» Your goal
Nothing outside the range is to be copied. From the entries below, reproduce exactly the lines starting at the one with "Task: Go back using the back arrow" and ending at the one with "You are a computer-use", without pictures.

» Dataset records
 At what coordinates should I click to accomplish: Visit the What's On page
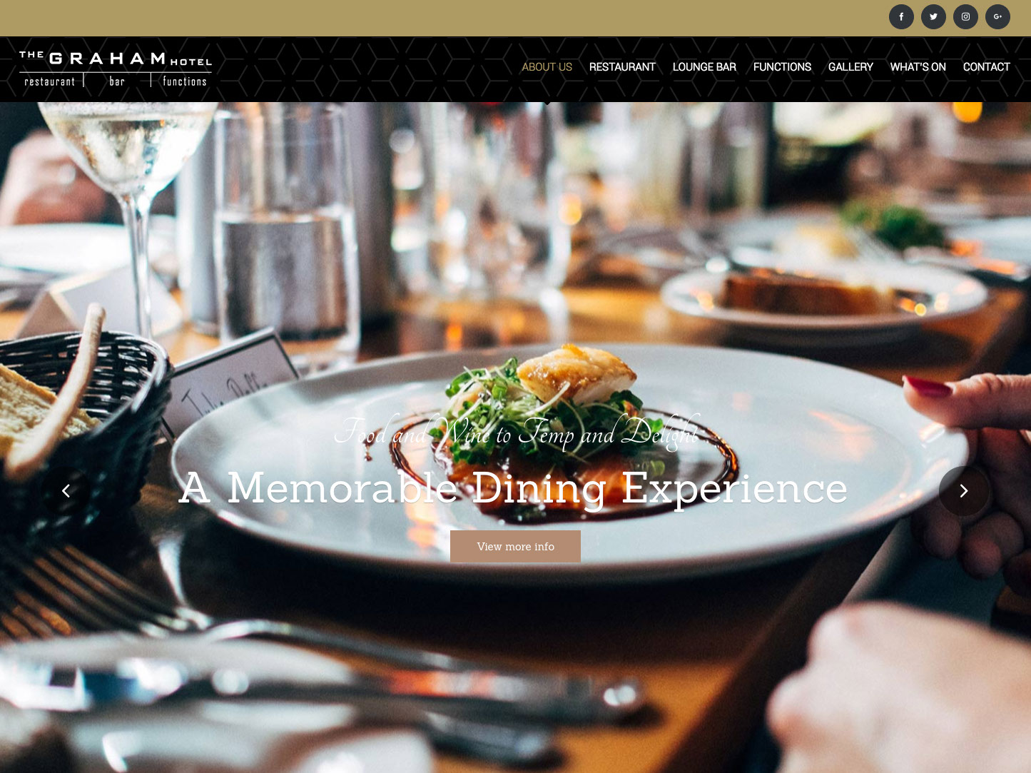tap(918, 67)
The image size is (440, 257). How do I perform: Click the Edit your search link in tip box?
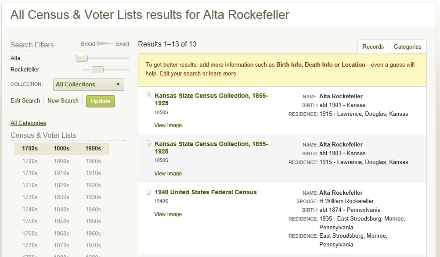coord(180,73)
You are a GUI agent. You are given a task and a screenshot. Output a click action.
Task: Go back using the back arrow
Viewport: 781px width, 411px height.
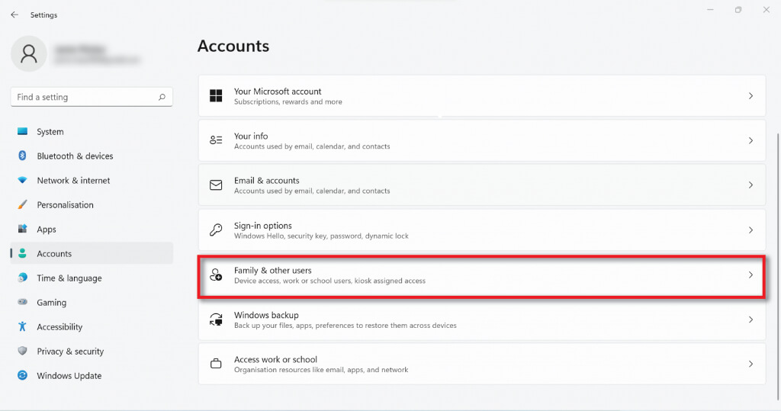(14, 14)
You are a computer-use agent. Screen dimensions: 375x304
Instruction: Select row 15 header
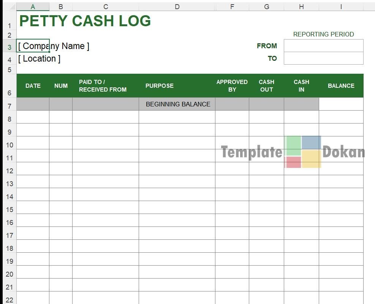click(x=9, y=209)
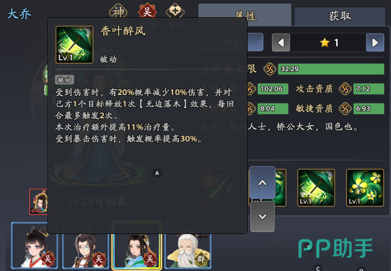Click the 总资质上限 green bar showing 32.29
The width and height of the screenshot is (391, 271).
[x=331, y=69]
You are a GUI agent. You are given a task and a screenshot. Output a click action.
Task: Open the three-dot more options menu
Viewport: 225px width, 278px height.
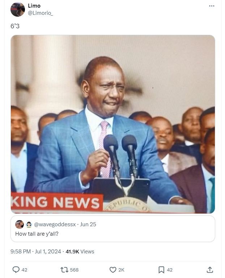pos(212,6)
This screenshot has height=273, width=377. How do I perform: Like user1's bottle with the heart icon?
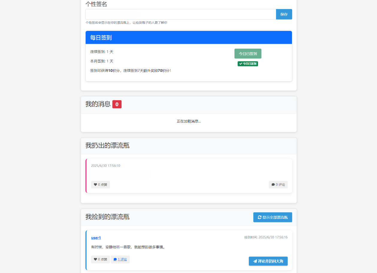(96, 259)
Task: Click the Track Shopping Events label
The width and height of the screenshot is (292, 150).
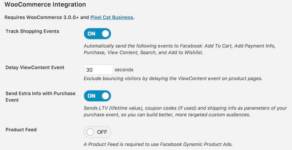Action: pyautogui.click(x=32, y=31)
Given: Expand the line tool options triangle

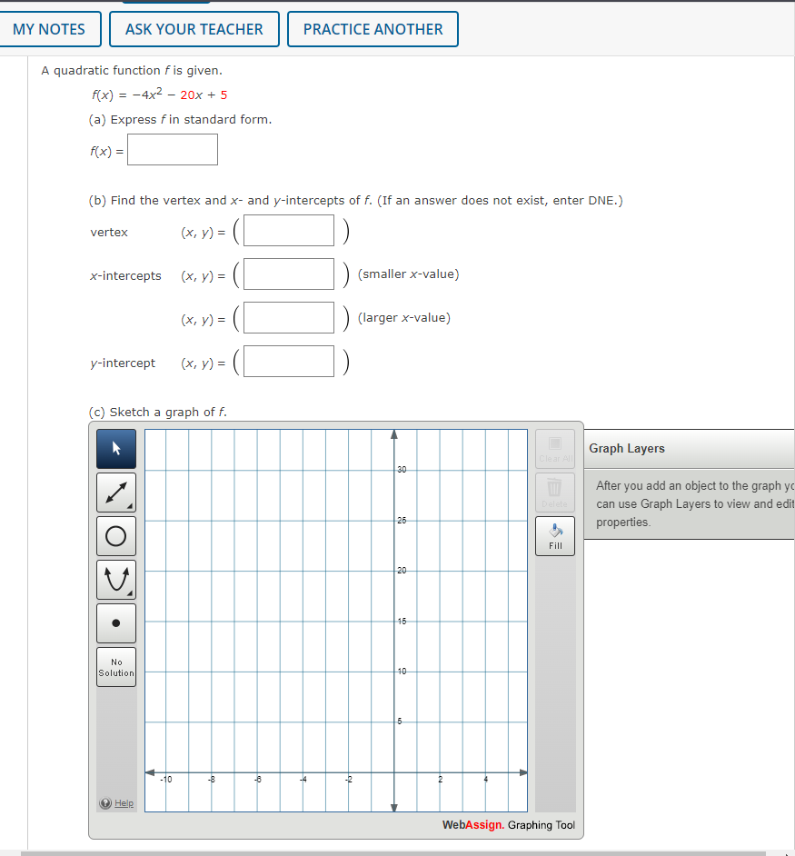Looking at the screenshot, I should point(131,506).
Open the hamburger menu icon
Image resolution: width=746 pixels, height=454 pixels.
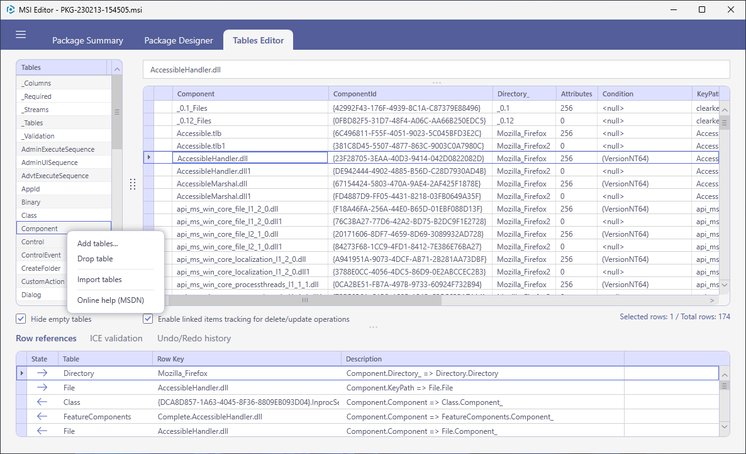tap(21, 35)
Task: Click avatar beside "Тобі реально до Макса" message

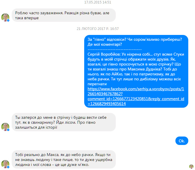Action: click(x=5, y=164)
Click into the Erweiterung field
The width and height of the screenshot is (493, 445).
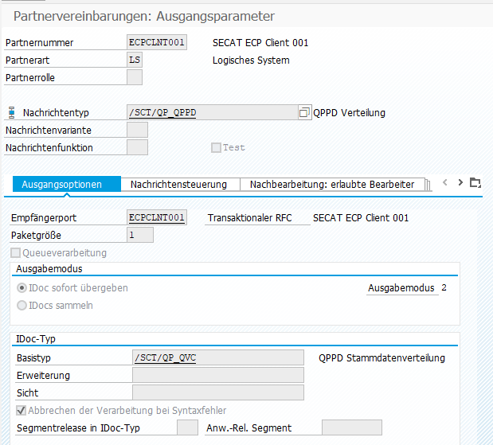pyautogui.click(x=217, y=375)

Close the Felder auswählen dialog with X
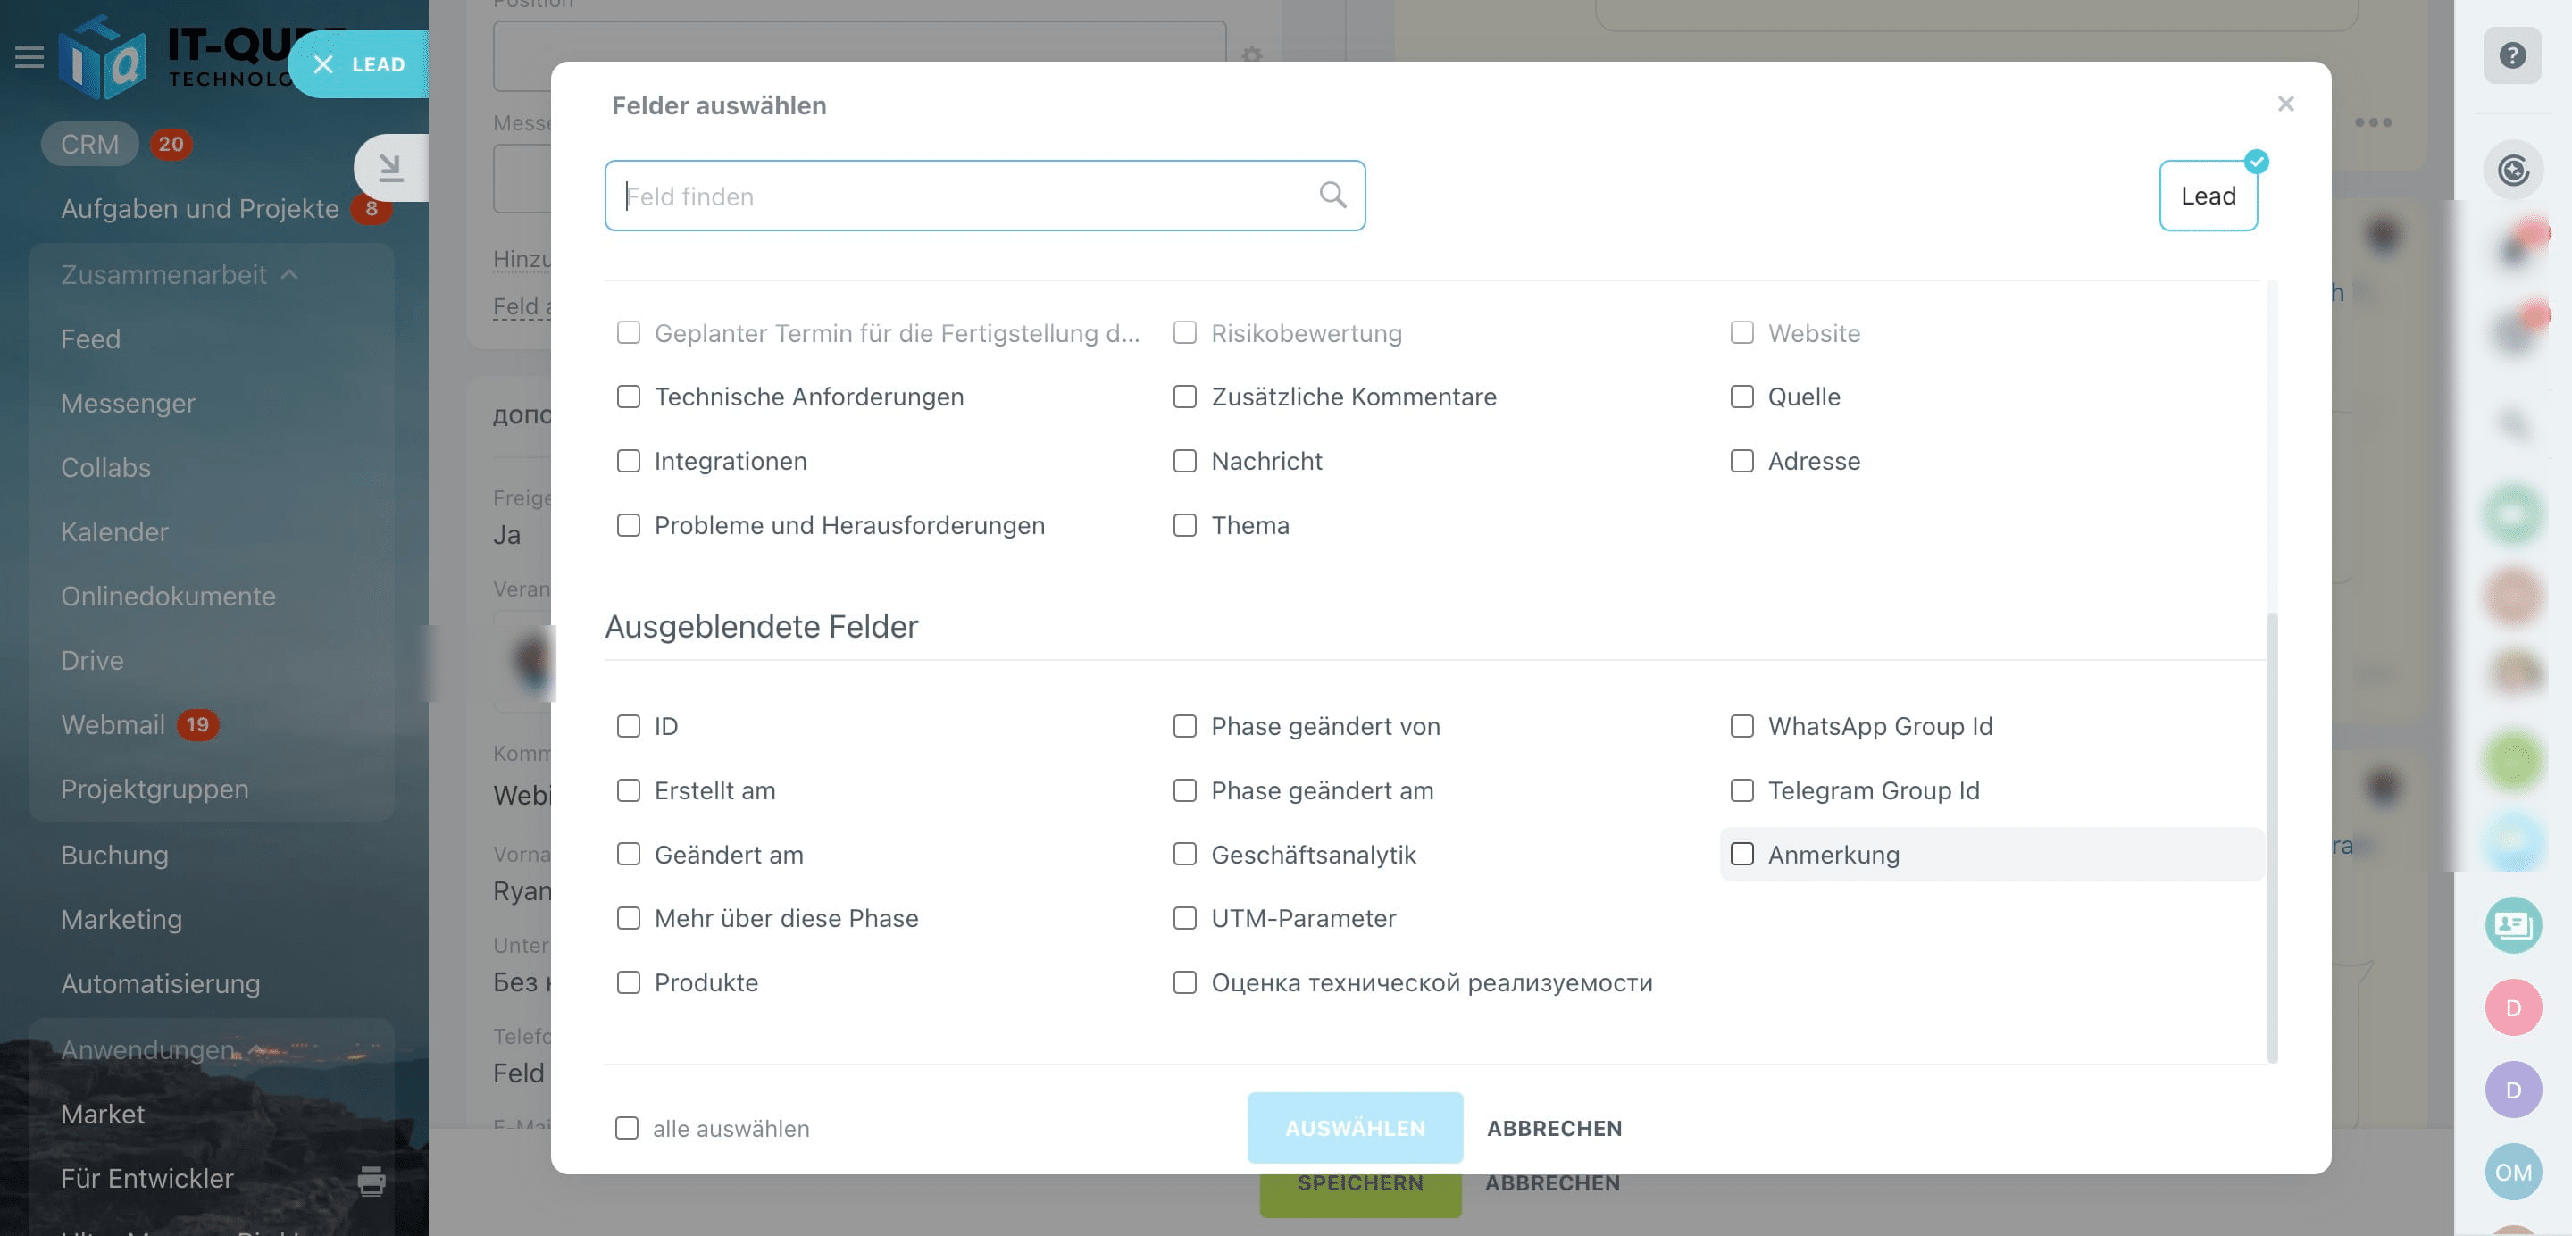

» Task answer
Task: Go back using the back arrow
Viewport: 781px width, 411px height.
(14, 14)
You are a computer-use agent. Screen dimensions: 375x304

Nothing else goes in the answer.